I did Line yesterday (1/21/02) with a few friends. It was running 4" and only dropped 1" while we were on it. The upper slides were very scrapy. Things got better just above the Ice Box. Running the Ice Box was cool. The drops below were nicer than I expected. There were two logs in the upper part which we had to limbo under. I think at water levels around a foot you would not be able to fit under the first one and there was not much in the way of eddies above it at low water. There was also two logs together in the same spot which we had to walk around. This was somewhere at the half way point. - Brian McAnally (Things have not changed much as of 3/2004)
"It’s 7:03, you’re wasting cubes!" That was the message on my office answering machine when I walked in at 7:04AM. I immediately returned Mark’s call. I was told to get my ducks in order and meet him in 5 minutes, the creek was running down and we had to get there post-haste.

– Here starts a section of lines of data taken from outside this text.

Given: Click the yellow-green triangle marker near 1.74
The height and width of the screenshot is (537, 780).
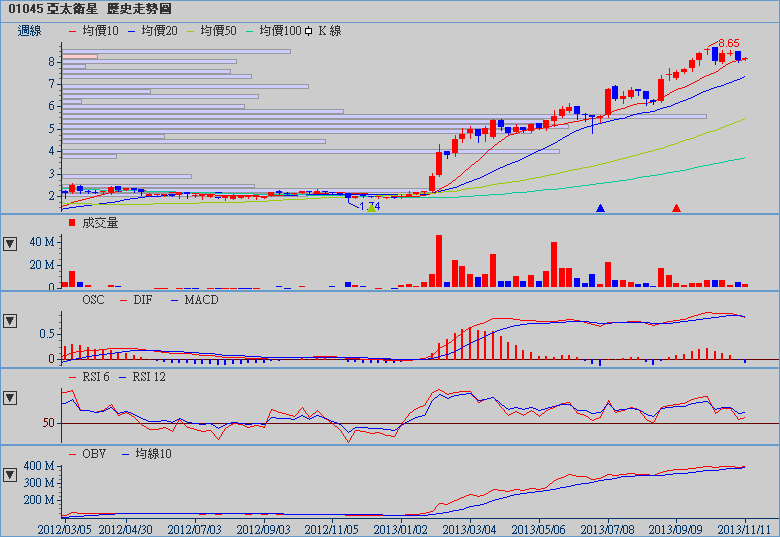Looking at the screenshot, I should [371, 208].
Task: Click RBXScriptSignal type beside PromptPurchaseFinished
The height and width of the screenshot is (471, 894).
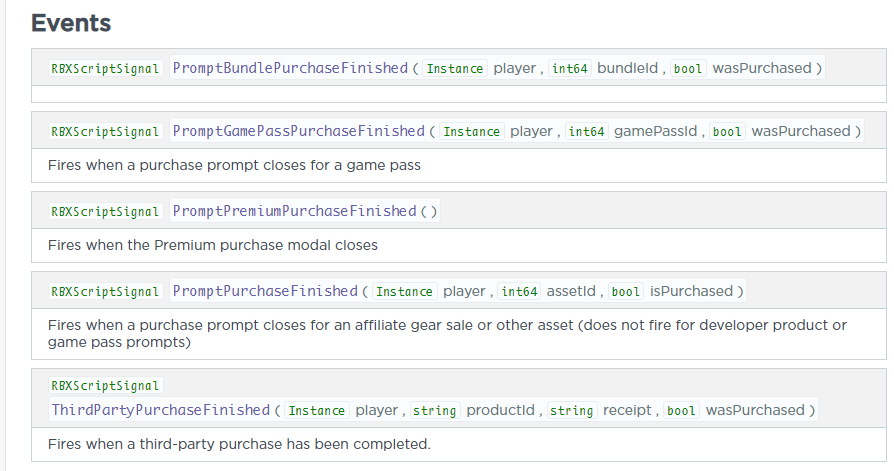Action: pyautogui.click(x=105, y=292)
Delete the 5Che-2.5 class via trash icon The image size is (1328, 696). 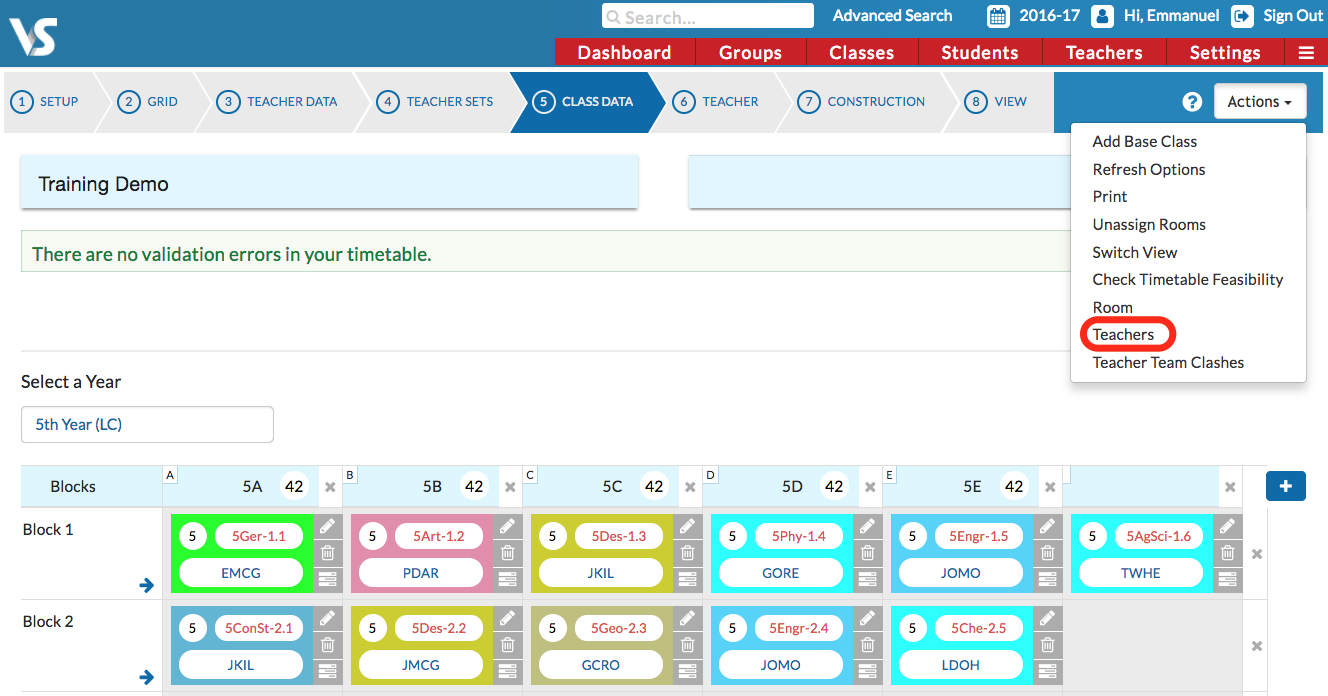[1047, 644]

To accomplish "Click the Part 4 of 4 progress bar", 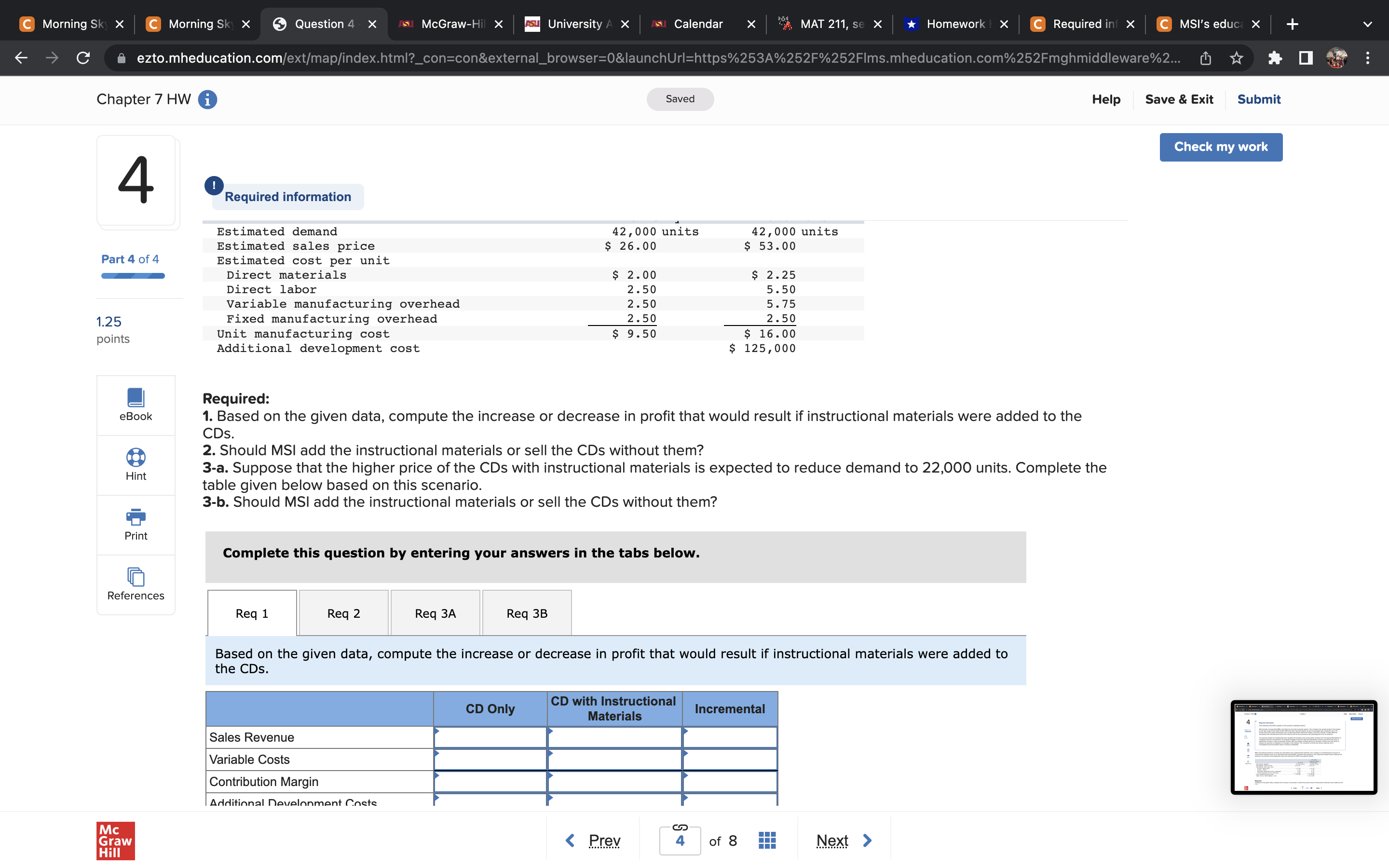I will click(133, 276).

In a few minutes, we were barreling down Highway 231 as fast as the Dasher’s little wheels could turn. Our destination, Line Creek, flows off the southeast side of Sand Mountain, just down the road from Sardis, if you know where that is.
We checked the level at the take-out. It looked a bit low, but we figured we could get down it if we got started quickly. After changing clothes and a short shuttle we had the boats on the water and were scraping downstream on about a 20CFS trickling creek.
The first mile was awful. We broach-hopped from rock to rock and shoal to shoal. Mark’s quote of the day: "This would be fun if it didn’t suck so bad." As we moved downstream, the creek got a bit steeper and began to channel down somewhat and a few small feeder creeks began to add at least a bit of volume to things.
The second mile was considerably better, at least in a relative sense. It consisted mostly of a large number of slides and drops. It was a bit like running a dozen Powell Falls at 50CFS (we dragged a bit). Some of the slides were near vertical and were even at least a little bit technical.
At the beginning of the third mile we climbed out to scout and photograph an interesting triple drop that was a total of about 15 feet. Mark made me climb up the bank and hang precariously just so I could get a good picture of him running the third drop. From there down, the paddling got considerably better. At one point, all the water flowed into a tunnel between two big rocks and into a massive undercut with a Class III drop at the end of it. Mark thinks this place may be called the Icebox. Unfortunately, some trees were jammed between the rocks, so we had to portage about half the rapid.
The last mile was a hoot. It consisted of several Class III-IV rapids that varied from a five-foot drop with some pinning potential to several slot rapids that were pretty technical in nature. I was happy because, with the volume as low as it was, there was absolutely no push at all. You could paddle up to a drop, look over the edge and then either push or paddle back if you didn’t like the looks of it. The only thing bad about the last mile was it was over too quickly.
With a little bit more water, Line Creek should be a real gem.